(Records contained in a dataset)
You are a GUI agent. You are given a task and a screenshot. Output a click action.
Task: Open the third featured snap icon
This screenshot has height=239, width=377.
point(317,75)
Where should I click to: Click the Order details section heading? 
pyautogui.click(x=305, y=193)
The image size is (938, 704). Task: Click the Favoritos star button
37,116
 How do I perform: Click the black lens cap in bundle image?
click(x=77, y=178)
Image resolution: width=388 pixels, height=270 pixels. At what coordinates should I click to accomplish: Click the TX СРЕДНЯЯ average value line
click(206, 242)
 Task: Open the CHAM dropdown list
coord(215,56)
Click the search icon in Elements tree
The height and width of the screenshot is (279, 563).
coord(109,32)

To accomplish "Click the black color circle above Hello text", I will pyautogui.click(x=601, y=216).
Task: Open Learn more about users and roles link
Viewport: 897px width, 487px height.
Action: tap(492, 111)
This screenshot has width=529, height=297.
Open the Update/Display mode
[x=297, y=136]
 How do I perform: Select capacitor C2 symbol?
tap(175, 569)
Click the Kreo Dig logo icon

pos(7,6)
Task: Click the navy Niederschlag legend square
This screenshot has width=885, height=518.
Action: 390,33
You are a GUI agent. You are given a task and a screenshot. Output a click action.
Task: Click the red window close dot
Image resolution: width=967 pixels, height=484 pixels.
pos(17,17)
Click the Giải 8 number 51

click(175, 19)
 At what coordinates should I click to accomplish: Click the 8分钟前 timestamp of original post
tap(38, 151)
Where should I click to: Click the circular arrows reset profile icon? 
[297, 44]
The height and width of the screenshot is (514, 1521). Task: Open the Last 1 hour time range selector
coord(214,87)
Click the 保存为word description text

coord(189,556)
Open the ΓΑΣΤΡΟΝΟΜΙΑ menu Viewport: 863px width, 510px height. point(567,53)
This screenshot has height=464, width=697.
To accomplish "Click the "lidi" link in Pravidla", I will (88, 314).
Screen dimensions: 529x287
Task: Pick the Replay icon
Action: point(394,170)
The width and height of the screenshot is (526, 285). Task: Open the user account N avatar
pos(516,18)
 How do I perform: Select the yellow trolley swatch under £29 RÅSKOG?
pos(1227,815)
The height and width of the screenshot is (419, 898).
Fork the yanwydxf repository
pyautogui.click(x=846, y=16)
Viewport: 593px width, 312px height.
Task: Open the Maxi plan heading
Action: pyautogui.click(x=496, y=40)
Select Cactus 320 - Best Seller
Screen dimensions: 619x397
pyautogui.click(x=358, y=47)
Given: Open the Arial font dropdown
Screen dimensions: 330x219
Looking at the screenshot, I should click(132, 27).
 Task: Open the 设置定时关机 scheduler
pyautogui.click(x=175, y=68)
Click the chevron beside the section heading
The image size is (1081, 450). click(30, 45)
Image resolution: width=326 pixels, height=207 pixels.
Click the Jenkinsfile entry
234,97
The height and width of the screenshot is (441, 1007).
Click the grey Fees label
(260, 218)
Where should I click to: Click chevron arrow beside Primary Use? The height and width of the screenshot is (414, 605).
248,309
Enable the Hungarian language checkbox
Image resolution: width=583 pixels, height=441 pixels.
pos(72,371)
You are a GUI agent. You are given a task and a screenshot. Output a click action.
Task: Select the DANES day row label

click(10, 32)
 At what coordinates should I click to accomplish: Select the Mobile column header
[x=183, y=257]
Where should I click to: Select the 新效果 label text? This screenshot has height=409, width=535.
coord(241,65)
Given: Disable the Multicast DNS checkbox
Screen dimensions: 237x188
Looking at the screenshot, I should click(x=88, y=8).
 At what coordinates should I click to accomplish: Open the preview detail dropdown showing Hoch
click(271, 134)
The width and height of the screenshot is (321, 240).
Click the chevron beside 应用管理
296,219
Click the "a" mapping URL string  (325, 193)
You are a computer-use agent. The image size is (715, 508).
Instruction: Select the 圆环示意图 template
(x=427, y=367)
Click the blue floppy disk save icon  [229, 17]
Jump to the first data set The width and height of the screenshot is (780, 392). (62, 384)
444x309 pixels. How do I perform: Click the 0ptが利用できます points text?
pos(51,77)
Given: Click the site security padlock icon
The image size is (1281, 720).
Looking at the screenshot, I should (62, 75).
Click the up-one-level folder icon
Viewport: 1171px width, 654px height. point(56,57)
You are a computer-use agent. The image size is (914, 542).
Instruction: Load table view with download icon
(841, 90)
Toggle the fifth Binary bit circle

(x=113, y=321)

■ Problem to solve:
Starting at the line in the records above that contains "Instruction: Select the 圆环示意图 template", output every line up to and including the last one, with nothing added.

■ Exercise result:
Instruction: Select the 圆环示意图 template
(x=427, y=367)
Click the blue floppy disk save icon  [229, 17]
Jump to the first data set The width and height of the screenshot is (780, 392). (62, 384)
444x309 pixels. How do I perform: Click the 0ptが利用できます points text?
pos(51,77)
Given: Click the site security padlock icon
The image size is (1281, 720).
Looking at the screenshot, I should (62, 75).
Click the up-one-level folder icon
Viewport: 1171px width, 654px height. point(56,57)
You are a computer-use agent. The image size is (914, 542).
Instruction: Load table view with download icon
(841, 90)
Toggle the fifth Binary bit circle

(x=113, y=321)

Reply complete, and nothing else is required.